Host-feeding enhances stability of discrete-time host-parasitoid population dynamic models

TL;DR

This study uses a semi-discrete modeling approach to analyze how host-feeding behavior affects the stability of host-parasitoid populations, revealing that host-feeding alone does not stabilize but can enhance stability when combined with other mechanisms.

Contribution

It introduces a semi-discrete framework to incorporate mechanistic host-parasitoid interactions and examines the stabilizing effects of host-feeding within this model.

Findings

Host-feeding alone does not stabilize the system.

Combining host-feeding with density-dependent mechanisms stabilizes populations.

Host-feeding leads to higher host populations due to parasitoid inefficiency.

Abstract

Discrete-time models are the traditional approach for capturing population dynamics of a host-parasitoid system. Recent work has introduced a semi-discrete framework for obtaining model update functions that connect host-parasitoid population levels from year-to-year. In particular, this framework uses differential equations to describe the hosts-parasitoid interaction during the time of year where they come in contact, allowing specific behaviors to be mechanistically incorporated into the model. We use the semi-discrete approach to study the effects of host-feeding, which occurs when a parasitoid consumes a potential host larva without ovipositing.
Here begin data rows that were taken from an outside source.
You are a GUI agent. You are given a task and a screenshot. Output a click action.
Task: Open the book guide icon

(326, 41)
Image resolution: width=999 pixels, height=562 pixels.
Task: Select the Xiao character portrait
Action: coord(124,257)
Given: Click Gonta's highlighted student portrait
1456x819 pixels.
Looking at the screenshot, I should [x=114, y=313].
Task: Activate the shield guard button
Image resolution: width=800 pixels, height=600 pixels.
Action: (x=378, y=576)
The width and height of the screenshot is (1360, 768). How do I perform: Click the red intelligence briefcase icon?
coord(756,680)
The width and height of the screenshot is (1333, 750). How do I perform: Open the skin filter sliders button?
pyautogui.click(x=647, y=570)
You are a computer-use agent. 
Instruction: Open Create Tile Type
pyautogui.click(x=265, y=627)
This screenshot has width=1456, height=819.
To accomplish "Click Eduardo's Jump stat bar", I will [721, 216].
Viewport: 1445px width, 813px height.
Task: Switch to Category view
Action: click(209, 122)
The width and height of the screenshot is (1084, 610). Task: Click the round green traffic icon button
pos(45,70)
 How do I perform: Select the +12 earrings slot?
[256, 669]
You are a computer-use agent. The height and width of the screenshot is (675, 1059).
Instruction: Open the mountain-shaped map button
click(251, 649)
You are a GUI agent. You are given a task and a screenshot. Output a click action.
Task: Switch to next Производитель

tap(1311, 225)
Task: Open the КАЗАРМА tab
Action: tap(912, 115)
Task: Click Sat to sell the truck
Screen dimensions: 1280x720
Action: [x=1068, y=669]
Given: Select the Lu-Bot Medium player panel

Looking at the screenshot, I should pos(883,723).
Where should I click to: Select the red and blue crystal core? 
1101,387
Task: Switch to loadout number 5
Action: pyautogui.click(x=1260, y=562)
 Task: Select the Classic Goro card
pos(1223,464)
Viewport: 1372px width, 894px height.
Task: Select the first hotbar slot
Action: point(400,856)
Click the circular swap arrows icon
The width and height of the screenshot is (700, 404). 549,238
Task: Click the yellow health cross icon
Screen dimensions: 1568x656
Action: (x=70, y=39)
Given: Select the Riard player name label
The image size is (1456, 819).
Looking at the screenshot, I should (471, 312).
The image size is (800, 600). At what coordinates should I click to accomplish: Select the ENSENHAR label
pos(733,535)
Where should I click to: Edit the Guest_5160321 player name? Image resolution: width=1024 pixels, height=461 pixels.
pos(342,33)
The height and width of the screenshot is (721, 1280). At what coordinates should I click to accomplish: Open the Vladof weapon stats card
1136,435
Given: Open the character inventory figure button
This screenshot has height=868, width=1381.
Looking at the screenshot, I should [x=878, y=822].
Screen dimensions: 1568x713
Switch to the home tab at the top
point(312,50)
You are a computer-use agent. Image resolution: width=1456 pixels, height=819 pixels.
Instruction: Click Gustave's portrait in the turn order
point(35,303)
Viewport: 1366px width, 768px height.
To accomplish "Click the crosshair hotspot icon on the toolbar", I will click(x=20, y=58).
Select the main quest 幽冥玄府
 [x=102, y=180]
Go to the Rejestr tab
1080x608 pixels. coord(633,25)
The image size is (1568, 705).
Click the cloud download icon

Our results show that host-feeding by itself cannot stabilize the system, and both the host and parasitoid populations exhibit diverging oscillations similar to the Nicholson-Bailey model. However, when combined with other stabilizing mechanisms such as density-dependent host mortality or density-dependent parasitoid attack rate, host-feeding expands the region of parameter space that allows for a stable host-parasitoid equilibrium. Finally, our results show that host-feeding causes inefficiency in the parasitoid population, which yields a higher population of hosts per generation. This suggests that host-feeding may have limited long-term impact in terms of suppressing host levels for biological control applications.